Line by line, output the entries below exactly as they appear.

[Data records Boundary: Start]

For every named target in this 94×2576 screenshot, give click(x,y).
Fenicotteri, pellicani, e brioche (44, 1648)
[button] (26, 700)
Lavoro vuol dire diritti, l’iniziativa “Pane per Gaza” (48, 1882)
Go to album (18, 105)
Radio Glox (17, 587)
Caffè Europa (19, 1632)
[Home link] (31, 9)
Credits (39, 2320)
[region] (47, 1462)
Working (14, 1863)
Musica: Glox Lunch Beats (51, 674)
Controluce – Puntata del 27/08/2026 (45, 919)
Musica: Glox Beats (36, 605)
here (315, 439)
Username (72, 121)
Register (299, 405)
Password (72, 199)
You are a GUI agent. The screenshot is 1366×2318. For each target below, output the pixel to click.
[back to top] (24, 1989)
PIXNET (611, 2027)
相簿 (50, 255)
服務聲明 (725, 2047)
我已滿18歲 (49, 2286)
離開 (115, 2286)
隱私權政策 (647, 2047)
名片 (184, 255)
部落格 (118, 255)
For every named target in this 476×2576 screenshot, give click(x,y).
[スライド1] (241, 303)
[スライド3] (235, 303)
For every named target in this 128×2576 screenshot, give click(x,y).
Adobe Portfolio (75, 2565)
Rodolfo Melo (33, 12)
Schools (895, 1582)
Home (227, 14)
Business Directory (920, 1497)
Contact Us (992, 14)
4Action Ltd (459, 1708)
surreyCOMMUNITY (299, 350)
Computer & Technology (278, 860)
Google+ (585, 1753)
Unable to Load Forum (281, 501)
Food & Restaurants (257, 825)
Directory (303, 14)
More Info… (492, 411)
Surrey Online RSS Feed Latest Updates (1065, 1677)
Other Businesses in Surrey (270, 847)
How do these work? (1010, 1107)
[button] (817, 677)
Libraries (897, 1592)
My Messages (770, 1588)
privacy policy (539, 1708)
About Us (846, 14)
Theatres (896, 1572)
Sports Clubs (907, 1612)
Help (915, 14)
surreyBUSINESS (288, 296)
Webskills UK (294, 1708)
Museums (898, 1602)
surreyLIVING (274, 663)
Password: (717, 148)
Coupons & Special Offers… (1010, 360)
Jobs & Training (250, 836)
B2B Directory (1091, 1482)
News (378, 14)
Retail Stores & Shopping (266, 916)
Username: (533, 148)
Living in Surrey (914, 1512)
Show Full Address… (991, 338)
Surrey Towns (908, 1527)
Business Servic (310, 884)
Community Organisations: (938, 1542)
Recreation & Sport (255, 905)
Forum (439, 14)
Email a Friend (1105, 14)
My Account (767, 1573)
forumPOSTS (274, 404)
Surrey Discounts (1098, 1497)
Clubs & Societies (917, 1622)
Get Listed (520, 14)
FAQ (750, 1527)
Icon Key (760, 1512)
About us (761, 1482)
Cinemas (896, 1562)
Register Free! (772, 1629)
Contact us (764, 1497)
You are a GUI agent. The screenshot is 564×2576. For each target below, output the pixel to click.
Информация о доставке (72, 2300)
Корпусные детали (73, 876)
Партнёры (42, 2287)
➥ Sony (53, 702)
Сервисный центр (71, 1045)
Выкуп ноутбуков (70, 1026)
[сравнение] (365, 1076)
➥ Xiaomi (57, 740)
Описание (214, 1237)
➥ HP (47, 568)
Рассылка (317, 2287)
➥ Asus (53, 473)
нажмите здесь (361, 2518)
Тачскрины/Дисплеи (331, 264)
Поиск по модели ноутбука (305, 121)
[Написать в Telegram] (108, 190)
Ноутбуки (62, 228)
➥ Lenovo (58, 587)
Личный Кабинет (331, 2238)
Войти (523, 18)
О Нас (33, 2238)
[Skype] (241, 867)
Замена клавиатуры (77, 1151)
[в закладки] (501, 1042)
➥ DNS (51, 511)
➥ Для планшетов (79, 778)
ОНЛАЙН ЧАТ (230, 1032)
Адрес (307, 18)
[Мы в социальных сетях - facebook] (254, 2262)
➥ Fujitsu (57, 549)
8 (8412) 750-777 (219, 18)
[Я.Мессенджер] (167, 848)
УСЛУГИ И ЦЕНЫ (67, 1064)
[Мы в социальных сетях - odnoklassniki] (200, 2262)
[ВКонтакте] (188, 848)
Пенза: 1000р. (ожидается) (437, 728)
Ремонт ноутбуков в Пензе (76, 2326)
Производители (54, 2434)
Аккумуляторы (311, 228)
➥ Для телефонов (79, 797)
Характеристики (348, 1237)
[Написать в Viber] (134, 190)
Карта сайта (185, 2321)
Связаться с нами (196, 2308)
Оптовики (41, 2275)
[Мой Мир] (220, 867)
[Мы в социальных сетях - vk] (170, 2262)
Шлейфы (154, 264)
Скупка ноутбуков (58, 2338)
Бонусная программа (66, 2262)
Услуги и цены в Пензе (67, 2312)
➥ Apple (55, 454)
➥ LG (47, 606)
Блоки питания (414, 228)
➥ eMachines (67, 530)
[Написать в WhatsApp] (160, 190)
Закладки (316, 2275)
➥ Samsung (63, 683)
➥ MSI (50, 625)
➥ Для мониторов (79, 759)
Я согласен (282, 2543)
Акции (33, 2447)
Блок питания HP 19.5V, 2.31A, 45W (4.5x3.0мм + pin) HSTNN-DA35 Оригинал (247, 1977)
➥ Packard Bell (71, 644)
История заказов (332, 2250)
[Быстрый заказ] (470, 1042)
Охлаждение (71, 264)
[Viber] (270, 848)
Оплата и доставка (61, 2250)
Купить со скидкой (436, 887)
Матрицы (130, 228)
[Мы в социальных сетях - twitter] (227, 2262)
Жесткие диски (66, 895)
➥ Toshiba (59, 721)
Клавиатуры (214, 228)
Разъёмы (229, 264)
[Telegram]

[Data records Boundary: End]

**Result**:
For every named target in this 94×2576 screenshot, give click(x,y).
Fenicotteri, pellicani, e brioche (44, 1648)
[button] (26, 700)
Lavoro vuol dire diritti, l’iniziativa “Pane per Gaza” (48, 1882)
Go to album (18, 105)
Radio Glox (17, 587)
Caffè Europa (19, 1632)
[Home link] (31, 9)
Credits (39, 2320)
[region] (47, 1462)
Working (14, 1863)
Musica: Glox Lunch Beats (51, 674)
Controluce – Puntata del 27/08/2026 (45, 919)
Musica: Glox Beats (36, 605)
here (315, 439)
Username (72, 121)
Register (299, 405)
Password (72, 199)
You are a GUI agent. The screenshot is 1366×2318. For each target below, output the pixel to click.
[back to top] (24, 1989)
PIXNET (611, 2027)
相簿 (50, 255)
服務聲明 (725, 2047)
我已滿18歲 (49, 2286)
離開 (115, 2286)
隱私權政策 (647, 2047)
名片 (184, 255)
部落格 (118, 255)
For every named target in this 476×2576 screenshot, give click(x,y).
[スライド1] (241, 303)
[スライド3] (235, 303)
For every named target in this 128×2576 screenshot, give click(x,y).
Adobe Portfolio (75, 2565)
Rodolfo Melo (33, 12)
Schools (895, 1582)
Home (227, 14)
Business Directory (920, 1497)
Contact Us (992, 14)
4Action Ltd (459, 1708)
surreyCOMMUNITY (299, 350)
Computer & Technology (278, 860)
Google+ (585, 1753)
Unable to Load Forum (281, 501)
Food & Restaurants (257, 825)
Directory (303, 14)
More Info… (492, 411)
Surrey Online RSS Feed Latest Updates (1065, 1677)
Other Businesses in Surrey (270, 847)
How do these work? (1010, 1107)
[button] (817, 677)
Libraries (897, 1592)
My Messages (770, 1588)
privacy policy (539, 1708)
About Us (846, 14)
Theatres (896, 1572)
Sports Clubs (907, 1612)
Help (915, 14)
surreyBUSINESS (288, 296)
Webskills UK (294, 1708)
Museums (898, 1602)
surreyLIVING (274, 663)
Password: (717, 148)
Coupons & Special Offers… (1010, 360)
Jobs & Training (250, 836)
B2B Directory (1091, 1482)
News (378, 14)
Retail Stores & Shopping (266, 916)
Username: (533, 148)
Living in Surrey (914, 1512)
Show Full Address… (991, 338)
Surrey Towns (908, 1527)
Business Servic (310, 884)
Community Organisations: (938, 1542)
Recreation & Sport (255, 905)
Forum (439, 14)
Email a Friend (1105, 14)
My Account (767, 1573)
forumPOSTS (274, 404)
Surrey Discounts (1098, 1497)
Clubs & Societies (917, 1622)
Get Listed (520, 14)
FAQ (750, 1527)
Icon Key (760, 1512)
About us (761, 1482)
Cinemas (896, 1562)
Register Free! (772, 1629)
Contact us (764, 1497)
You are a GUI agent. The screenshot is 564×2576. For each target below, output the pixel to click.
Информация о доставке (72, 2300)
Корпусные детали (73, 876)
Партнёры (42, 2287)
➥ Sony (53, 702)
Сервисный центр (71, 1045)
Выкуп ноутбуков (70, 1026)
[сравнение] (365, 1076)
➥ Xiaomi (57, 740)
Описание (214, 1237)
➥ HP (47, 568)
Рассылка (317, 2287)
➥ Asus (53, 473)
нажмите здесь (361, 2518)
Тачскрины/Дисплеи (331, 264)
Поиск по модели ноутбука (305, 121)
[Написать в Telegram] (108, 190)
Ноутбуки (62, 228)
➥ Lenovo (58, 587)
Личный Кабинет (331, 2238)
Войти (523, 18)
О Нас (33, 2238)
[Skype] (241, 867)
Замена клавиатуры (77, 1151)
[в закладки] (501, 1042)
➥ DNS (51, 511)
➥ Для планшетов (79, 778)
ОНЛАЙН ЧАТ (230, 1032)
Адрес (307, 18)
[Мы в социальных сетях - facebook] (254, 2262)
➥ Fujitsu (57, 549)
8 (8412) 750-777 (219, 18)
[Я.Мессенджер] (167, 848)
УСЛУГИ И ЦЕНЫ (67, 1064)
[Мы в социальных сетях - odnoklassniki] (200, 2262)
[ВКонтакте] (188, 848)
Пенза: 1000р. (ожидается) (437, 728)
Ремонт ноутбуков в Пензе (76, 2326)
Производители (54, 2434)
Аккумуляторы (311, 228)
➥ Для телефонов (79, 797)
Характеристики (348, 1237)
[Написать в Viber] (134, 190)
Карта сайта (185, 2321)
Связаться с нами (196, 2308)
Оптовики (41, 2275)
[Мой Мир] (220, 867)
[Мы в социальных сетях - vk] (170, 2262)
Шлейфы (154, 264)
Скупка ноутбуков (58, 2338)
Бонусная программа (66, 2262)
Услуги и цены в Пензе (67, 2312)
➥ Apple (55, 454)
➥ LG (47, 606)
Блоки питания (414, 228)
➥ eMachines (67, 530)
[Написать в WhatsApp] (160, 190)
Закладки (316, 2275)
➥ Samsung (63, 683)
➥ MSI (50, 625)
➥ Для мониторов (79, 759)
Я согласен (282, 2543)
Акции (33, 2447)
Блок питания HP 19.5V, 2.31A, 45W (4.5x3.0мм + pin) HSTNN-DA35 Оригинал (247, 1977)
➥ Packard Bell (71, 644)
История заказов (332, 2250)
[Быстрый заказ] (470, 1042)
Охлаждение (71, 264)
[Viber] (270, 848)
Оплата и доставка (61, 2250)
Купить со скидкой (436, 887)
Матрицы (130, 228)
[Мы в социальных сетях - twitter] (227, 2262)
Жесткие диски (66, 895)
➥ Toshiba (59, 721)
Клавиатуры (214, 228)
Разъёмы (229, 264)
[Telegram]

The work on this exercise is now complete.